Certains militants applaudissent cette restriction arbitraire tandis que quelques étrangers à l’association contestent dans leur coin. Ces fameux gilets oranges arrivent immédiatement pour leur parler, pendant qu’un autre s’empresse de ramasser une bouteille en verre par terre pour aller la mettre hors de vue de tous comme si sa vie en dépendait. Étrange.
Vient ensuite la question de la non violence.
Dans cet espace autogéré comme ils l’appellent, les gens ne sont ils pas censés pouvoir militer et agir comme ils l’entendent ?
Pas ici apparemment, et si vous souhaitez faire preuve de violence envers les forces de l’ordre : « on vous livrera à la police nous même » nous assure un autre de ces présumés organisateurs.
La solidarité ne semble pas être à l’ordre du jour chez Extinction Rébellion.
Et si vous n’êtes pas d’accord avec tout cela ou que vous décidez quand-même de boire un verre de bière avec vos ami.es, et bien il ne vous restera alors qu’à « aller faire votre propre événement autre part » comme le déclare un énième organisateur.
C’est à ce moment là, quand on préfère se séparer de militants qui discutent des règles imposées lors d’un évènement illégal, que l’on voit clairement que Extinction Rébellion ne se bat pas pour l’écologie mais bien pour la reconnaissance et la notoriété.
Une chose qui pourrait sembler en toute somme, logique. Sauf lorsqu’on se déclare activiste écologiste et qu’il s’agit d’une question qui touche l’intégralité de la population mondiale telle que le sauvetage de notre planète.
Il semble clair après ces deux événements organisés par XR que cette organisation est un collabo de l’Etat et du capital à traiter comme tel.
Ceci dit, je n’ai jamais vu autant de décalage entre les banderoles que XR signe de son logo et la réalité.
Il y a celle pour illustrer l’article « écologie radicale, mort au capital » mais je me rappelle aussi de celle qui affirmait (sans rire) « Ensemble, détruisons ce qui nous détruit » . Et là, on se dit que ces gens-là sont à pourrir à partir du moment où ils se pointent sur l’espace public, faisant du tort à ces slogans qui veulent précisément dire des choses concrètes, reliant des idées à des actes de rébellion (la vraie!). Je parle de ça parce que j’ai pas l’impression que ça a été soulevé jusqu’à présent dans les critiques intéressantes que j’ai pu lire au sujet de XR.

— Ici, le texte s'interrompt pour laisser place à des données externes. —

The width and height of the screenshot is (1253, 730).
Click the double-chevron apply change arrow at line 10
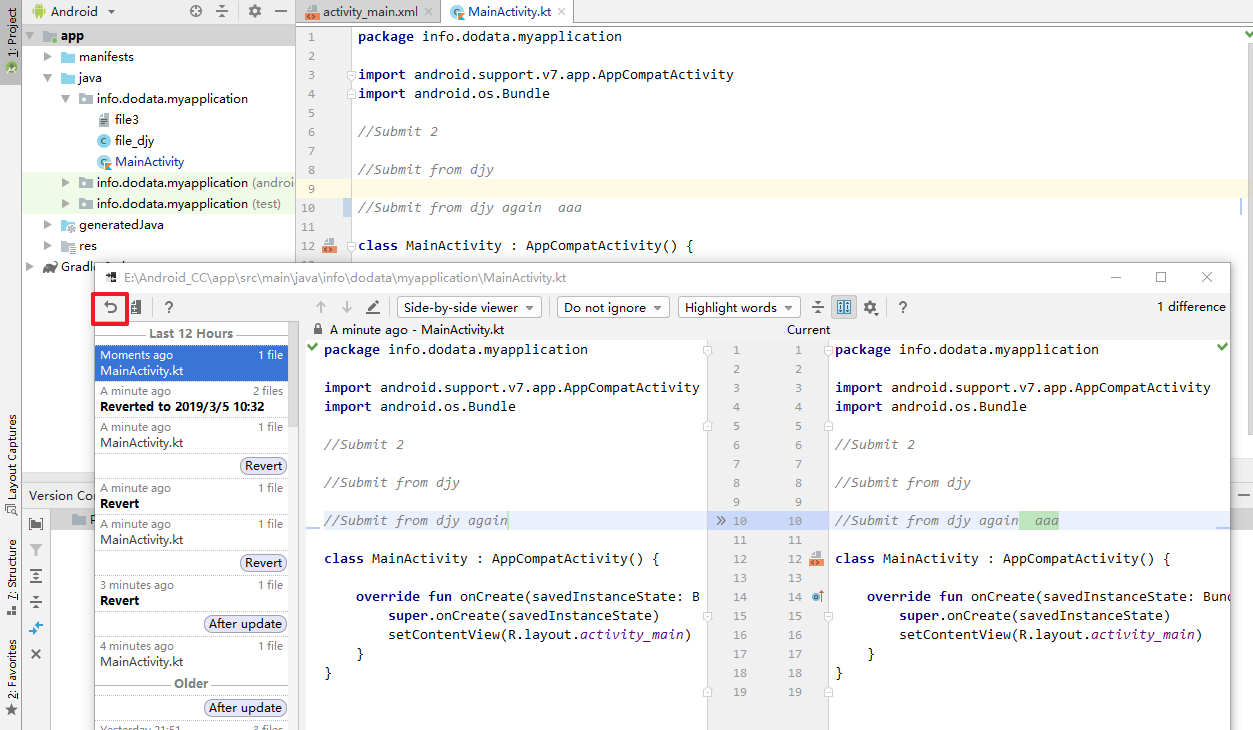click(x=720, y=521)
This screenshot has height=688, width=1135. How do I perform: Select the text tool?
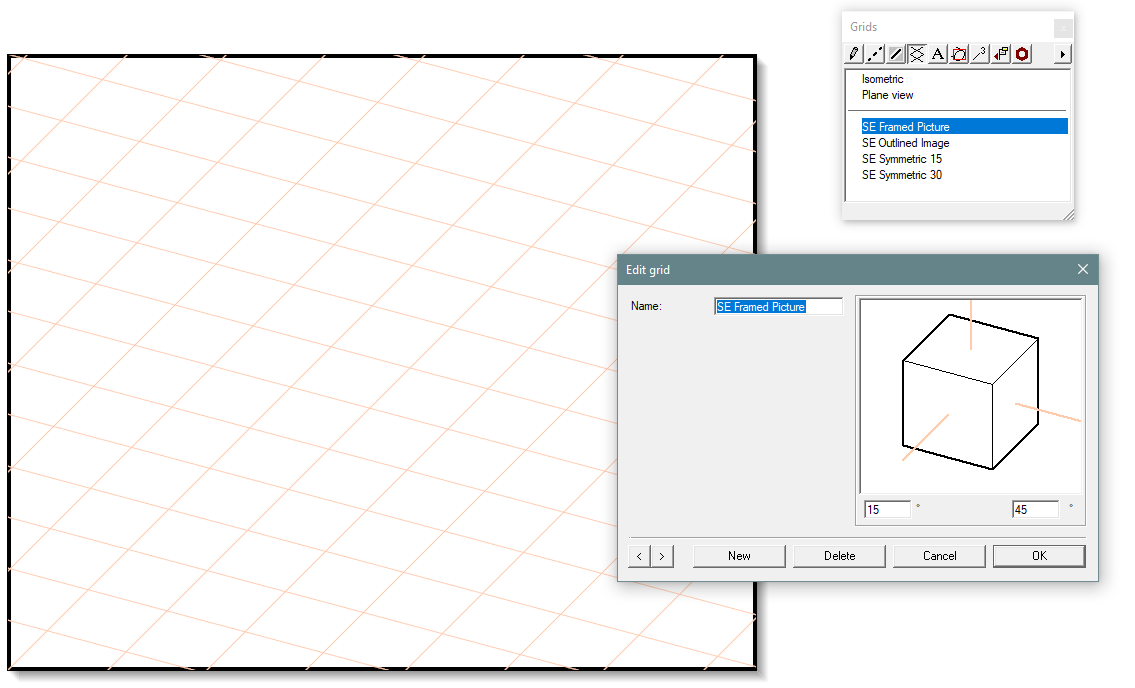(937, 53)
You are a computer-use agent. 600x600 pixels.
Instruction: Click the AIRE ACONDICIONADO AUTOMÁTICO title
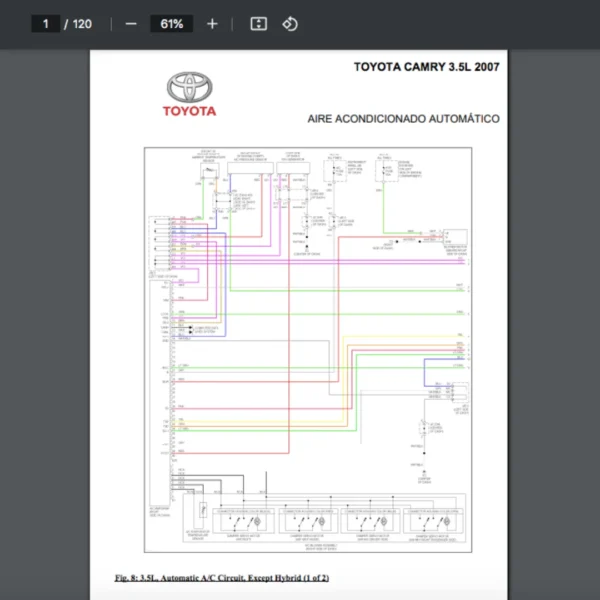404,118
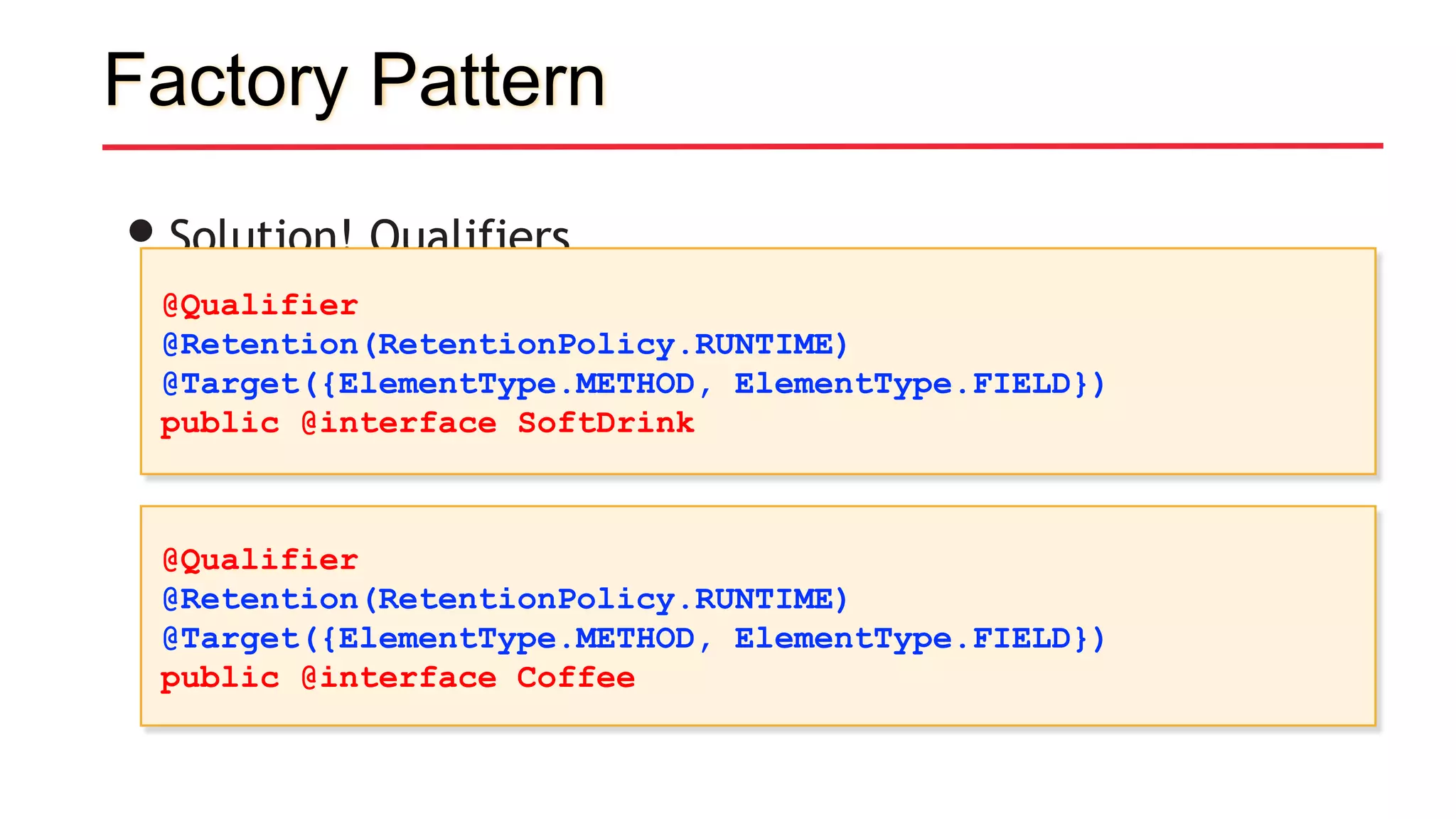Viewport: 1456px width, 819px height.
Task: Click RetentionPolicy.RUNTIME in the bottom code box
Action: tap(604, 599)
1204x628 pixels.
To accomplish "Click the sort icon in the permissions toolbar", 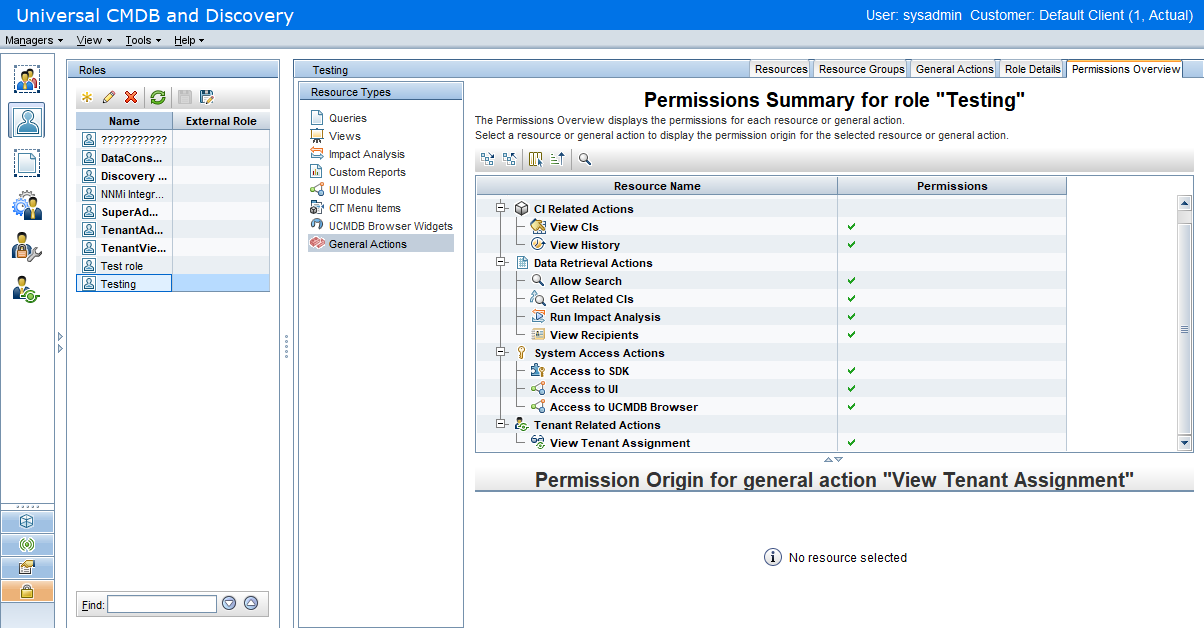I will pyautogui.click(x=556, y=158).
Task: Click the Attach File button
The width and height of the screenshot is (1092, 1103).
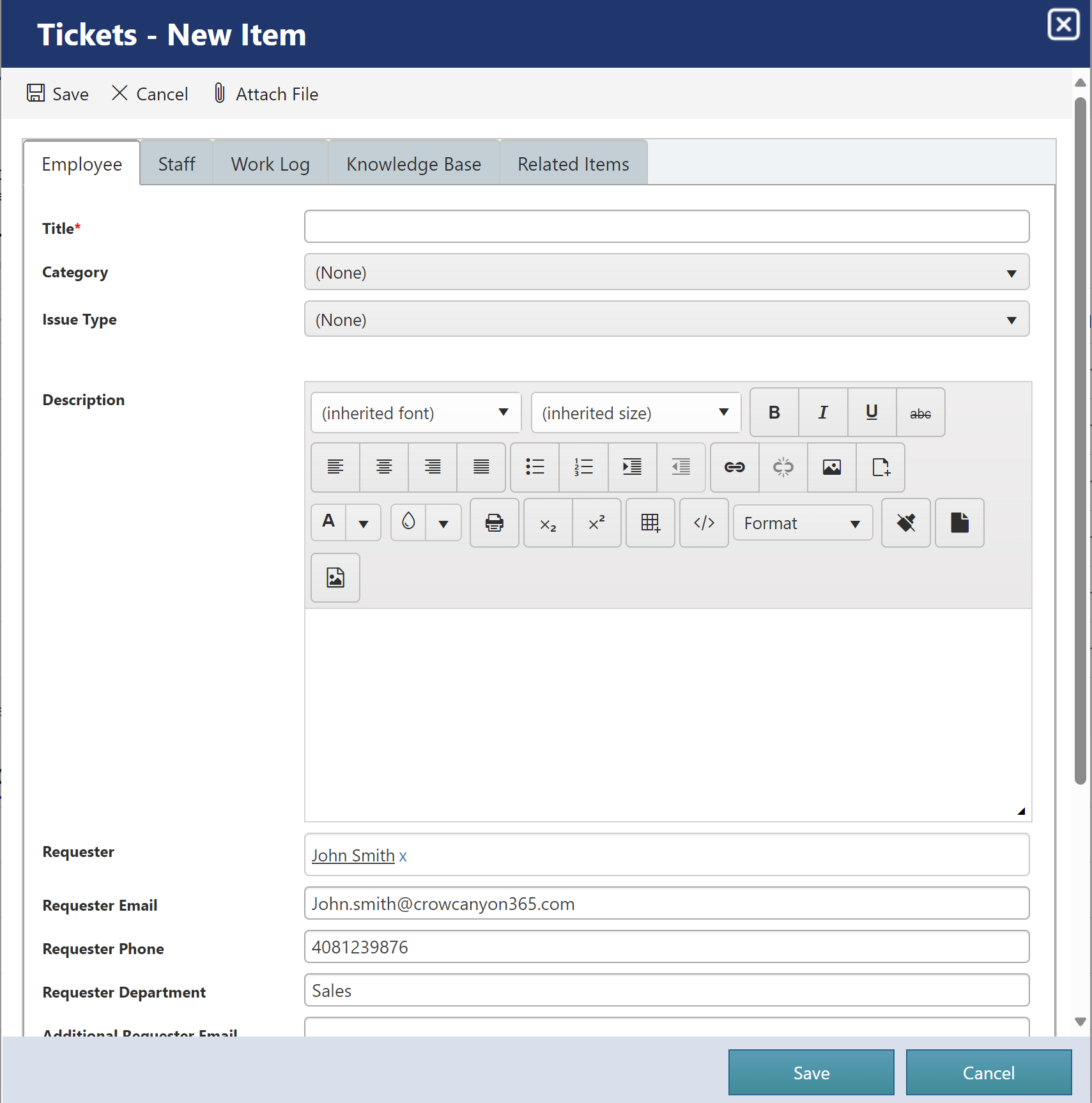Action: [x=266, y=94]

cf ici: https://mars-infos.org/extinction-rebellion-ce-n-est-pas-4242
Le refus de la présence de drogues (que ce soit alcool, cannabis ou autre) est quelque chose de basique. Que cette position soit absente du discours anarchiste/libertaire est un problème. Le vide est tel que la critique de la culture de l’intoxication est aussi absente.
Venir se plaindre que des personnes refusent la culture de l’intoxication a un évènement écolo, alors que l’on ne peut ignorer les ravages de l’intoxication sur l’environnement, c’est assez décalé.
Après je n’ait rien à dire sur l’attitude de XR, pathétique au possible dans son obsession de la « non-violence ».